- Seçilmiş Metin -
◇ ◇ ◇ ◇ ◇

Sağlık çalışanlarının adeta bir savaştan çıktığına dikkat çeken Prof. Dr. Memişoğlu, şunları kaydetti: "Böyle bir savaşın içinden çıkmış sağlık çalışanlarına herkesin sahip çıkmasını bekliyoruz. Düşündüğünüz zaman, gerçekten çok zor bir süreçler yaşandı. Sadece hizmet anlamında değil, kişisel olarak da sağlık çalışanları çok zor süreçlerden geçti. Düşünün ki hastanızı ne yaparsanız yapın kurtaramıyorsunuz. Binlerce hasta kaybediliyor. Siz o hastaların içindesiniz, üstelik hastalanma riskini de taşıyorsunuz. Ailenizden uzaksınız. Böyle bir ortamdan çıkmış bir sağlık ordusundan bahsediyoruz. Burada tabii sağlık çalışanlarının memnuniyetini de artırmamız gerekiyor. Onların bu konudaki çabalarını desteklememiz gerekiyor. Bunu mevzuatsal anlamda da, güvenlikleri anlamında da yapabiliriz ama en başta toplumsal olarak gerçekleştirmek gerekiyor. Sağlık çalışanlarının gerçekten Türkiye'de değerini iyi bilmemiz gerekiyor. Dünyanın en gelişmiş ülkelerinden insanlar bu ordudan hizmet almak için geliyor."
"PANDEMİDEKİ BAŞARIMIZ SAĞLIK TURİZMİNİ CANLANDIRDI"

◇ ◇ ◇ ◇ ◇

Çıkarılan kayıtlar:
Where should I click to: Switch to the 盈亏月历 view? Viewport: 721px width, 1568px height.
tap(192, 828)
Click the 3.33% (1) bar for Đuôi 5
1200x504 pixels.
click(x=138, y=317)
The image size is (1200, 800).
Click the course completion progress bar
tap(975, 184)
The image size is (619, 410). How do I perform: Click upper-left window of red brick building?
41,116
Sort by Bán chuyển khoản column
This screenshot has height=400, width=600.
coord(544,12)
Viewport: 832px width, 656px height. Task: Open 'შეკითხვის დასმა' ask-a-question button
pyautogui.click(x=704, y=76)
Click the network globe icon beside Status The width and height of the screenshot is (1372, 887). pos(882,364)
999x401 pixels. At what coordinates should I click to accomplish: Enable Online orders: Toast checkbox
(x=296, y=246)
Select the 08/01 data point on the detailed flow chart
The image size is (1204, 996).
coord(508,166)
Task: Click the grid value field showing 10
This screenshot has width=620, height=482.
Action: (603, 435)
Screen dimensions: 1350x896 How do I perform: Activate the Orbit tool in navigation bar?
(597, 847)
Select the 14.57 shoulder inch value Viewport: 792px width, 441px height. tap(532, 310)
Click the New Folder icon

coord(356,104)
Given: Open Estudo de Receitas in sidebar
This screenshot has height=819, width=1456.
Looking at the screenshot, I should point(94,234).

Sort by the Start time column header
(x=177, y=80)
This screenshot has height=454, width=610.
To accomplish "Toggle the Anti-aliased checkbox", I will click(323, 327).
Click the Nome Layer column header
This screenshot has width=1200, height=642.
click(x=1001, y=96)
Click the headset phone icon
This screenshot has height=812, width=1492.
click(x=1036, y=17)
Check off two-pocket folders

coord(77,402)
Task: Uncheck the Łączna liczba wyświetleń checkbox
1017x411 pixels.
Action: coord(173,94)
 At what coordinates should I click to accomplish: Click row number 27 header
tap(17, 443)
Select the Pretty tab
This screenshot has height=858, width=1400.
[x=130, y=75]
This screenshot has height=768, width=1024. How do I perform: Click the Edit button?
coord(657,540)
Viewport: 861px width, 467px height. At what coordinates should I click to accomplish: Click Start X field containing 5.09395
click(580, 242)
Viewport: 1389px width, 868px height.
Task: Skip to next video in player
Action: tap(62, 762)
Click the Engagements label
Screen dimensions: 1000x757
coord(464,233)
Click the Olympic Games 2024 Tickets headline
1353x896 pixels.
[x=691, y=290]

◇ ◇ ◇ ◇ ◇

- Çözülecek Sorun -
Şu ifadeler seçilmiş metinle uyuşuyor mu? Her biri için evet ya da hayır deyip kararı belirleyen sözleri metinden aynen alıntılayın.
1. Memişoğlu'na göre sağlık çalışanları yalnızca hizmet anlamında zor süreçlerden geçti.
2. Memişoğlu'na göre sağlık çalışanlarına destek en başta toplumsal olarak sağlanmalı.
3. Memişoğlu'na göre dünyanın en gelişmiş ülkelerinden insanlar bu ordudan hizmet almak için geliyor.

- Yanıt -
1. Hayır: "Sadece hizmet anlamında değil, kişisel olarak da sağlık çalışanları çok zor süreçlerden geçti."
2. Evet: "ama en başta toplumsal olarak gerçekleştirmek gerekiyor."
3. Evet: "Dünyanın en gelişmiş ülkelerinden insanlar bu ordudan hizmet almak için geliyor."